AMD's AI Accelerator Business: Puts and Takes
Bears, bulls, and timing. It’s all about the long-term view.
AMD’s 60% CAGR guidance for the AI accelerator TAM is something of a double-edged sword. On one hand, it reinforces confidence in the long-term expansion of the AI market. On the other, it implicitly suggests that AMD’s Instinct growth will track similarly.
AMD recently decided to stop breaking out Instinct revenue, suggesting they don’t want to be boxed into a 60% growth target for 2024 or 2025. This has triggered a wave of skepticism from analysts and investors wondering if Instinct is underperforming relative to management’s initial expectations.
Is 60% too ambitious? If so, what should the number be?
This leads to a more fundamental question: should we be bullish or bearish on Instinct?
Instinct Bulls
A typical but naive Instinct bull case goes something like this: Nvidia held a de facto AI GPU monopoly, but with AMD’s Instinct offerings now available, hyperscalers will welcome an alternative to reduce their reliance on Nvidia and counter its pricing power.
Instinct Bears
The bears have many valid counterarguments.
1) Instinct systems are not comparable substitutes to Nvidia
The argument is that an Nvidia AI datacenter is non-fungible; AMD-based AI systems aren’t a competitive substitute for Nvidia.
Sure, MI300X silicon is performant and MI300X has more HBM capacity than H100 (important for massive LLMs).
But, an AI system is the sum of its parts–software, hardware, and networking–and AMD’s software and networking put AMD’s overall system performance at a disadvantage to Nvidia, especially for training.
2) Nvidia’s inertia
Customers are already using Nvidia. Why change? An object in motion stays in motion.

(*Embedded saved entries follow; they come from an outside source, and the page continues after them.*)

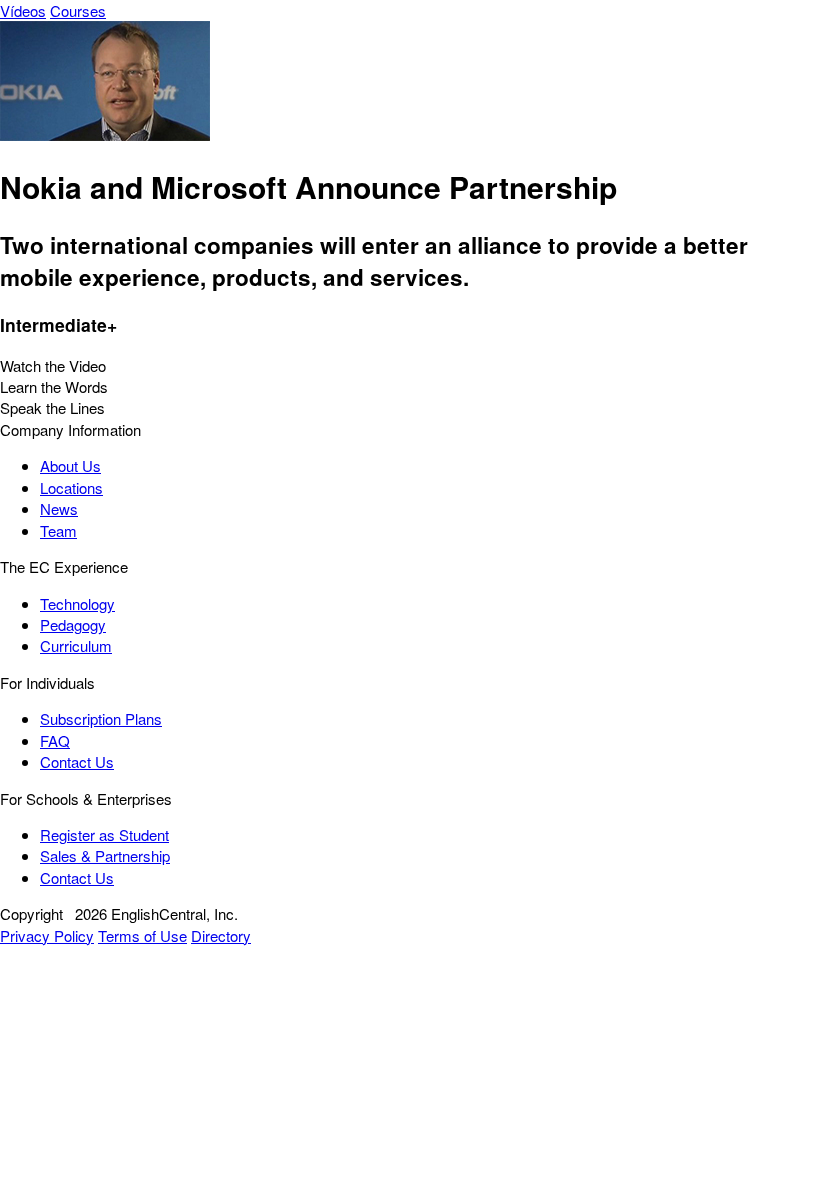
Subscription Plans (101, 718)
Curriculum (76, 645)
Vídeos (23, 10)
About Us (70, 465)
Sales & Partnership (105, 855)
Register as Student (104, 834)
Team (58, 530)
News (59, 508)
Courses (78, 10)
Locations (71, 487)
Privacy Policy (47, 935)
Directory (221, 935)
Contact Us (77, 761)
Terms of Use (142, 935)
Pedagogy (73, 624)
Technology (77, 603)
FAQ (55, 740)
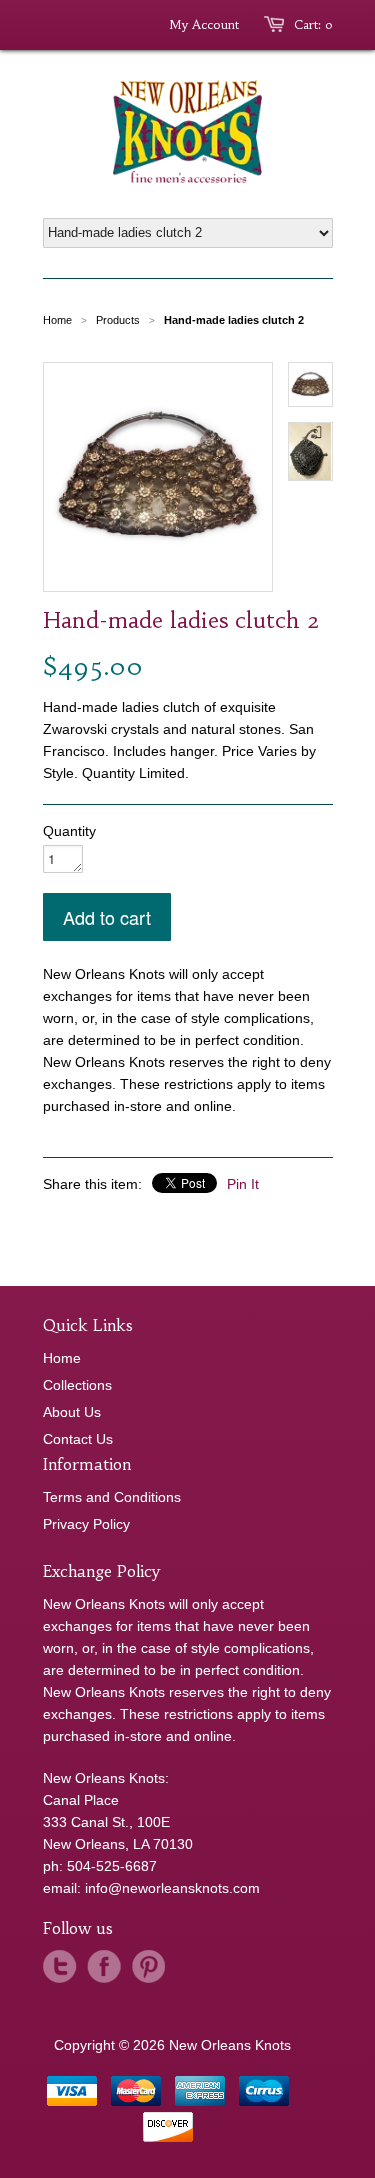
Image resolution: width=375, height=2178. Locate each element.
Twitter (60, 1967)
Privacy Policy (86, 1524)
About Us (72, 1412)
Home (62, 1358)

The installed base is massive, and the software tooling is already there and easy to use. What about AMD’s Instinct systems will overcome this inertia and convince AI engineers to switch?
3) Nvidia’s speed
Nvidia isn’t standing still.
Look at Nvidia’s 2026 roadmap: next-generation memory, compute, networking innovations with Rubin GPU with HBM4, Vera CPU, and NVLink 6. And Nvidia keeps improving their software too, from Nvidia’s blog
As a result of continued software improvements, the Hopper architecture delivered up to 27% more inference performance compared to the prior round [of MLPerf].
The goalposts are moving.
How can AMD compete across the entire system, from compute to memory to networking to software, with far fewer R&D resources than Nvidia? Can they punch above their weight?

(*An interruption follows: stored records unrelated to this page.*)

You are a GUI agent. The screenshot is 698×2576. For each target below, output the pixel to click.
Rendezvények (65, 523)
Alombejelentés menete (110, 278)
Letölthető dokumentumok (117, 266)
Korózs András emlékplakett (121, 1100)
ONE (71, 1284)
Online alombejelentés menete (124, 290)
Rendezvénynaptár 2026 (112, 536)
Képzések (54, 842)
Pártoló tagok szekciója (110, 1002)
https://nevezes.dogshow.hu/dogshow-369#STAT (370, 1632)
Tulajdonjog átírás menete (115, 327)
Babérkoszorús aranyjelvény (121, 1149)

4) Nvidia’s previous-gen instances may be cost-competitive with AMD
As Blackwell ramps up, Hopper prices will continue to fall. Although training demands bleeding edge performance from Blackwell, some inference workloads are “fast enough” on Hopper.
Hyperscalers already augment their capacity with GPU clouds like CoreWeave, Lambda, and Applied Digital; what if Hopper prices fall enough to be cost-competitive with Instinct systems? Won’t some customers stick with previous-gen Hopper instead of switching to AMD and ROCm? If it ain’t broke, don’t fix it.
5) AI ASICs
Customers want to reduce Nvidia’s pricing power, sure. But who says customers will reach for another GPU? What if they instead reach for an AI ASIC?
This seems to be the case with Nvidia’s largest companies who are developing custom AI accelerators (AI ASICs or XPUs). Examples include Google's TPU, Meta's MTIA, Amazon's Trainium and Inferentia, and Microsoft's Maia. Broadcom and Marvell have stated they have multiyear roadmaps with these customers.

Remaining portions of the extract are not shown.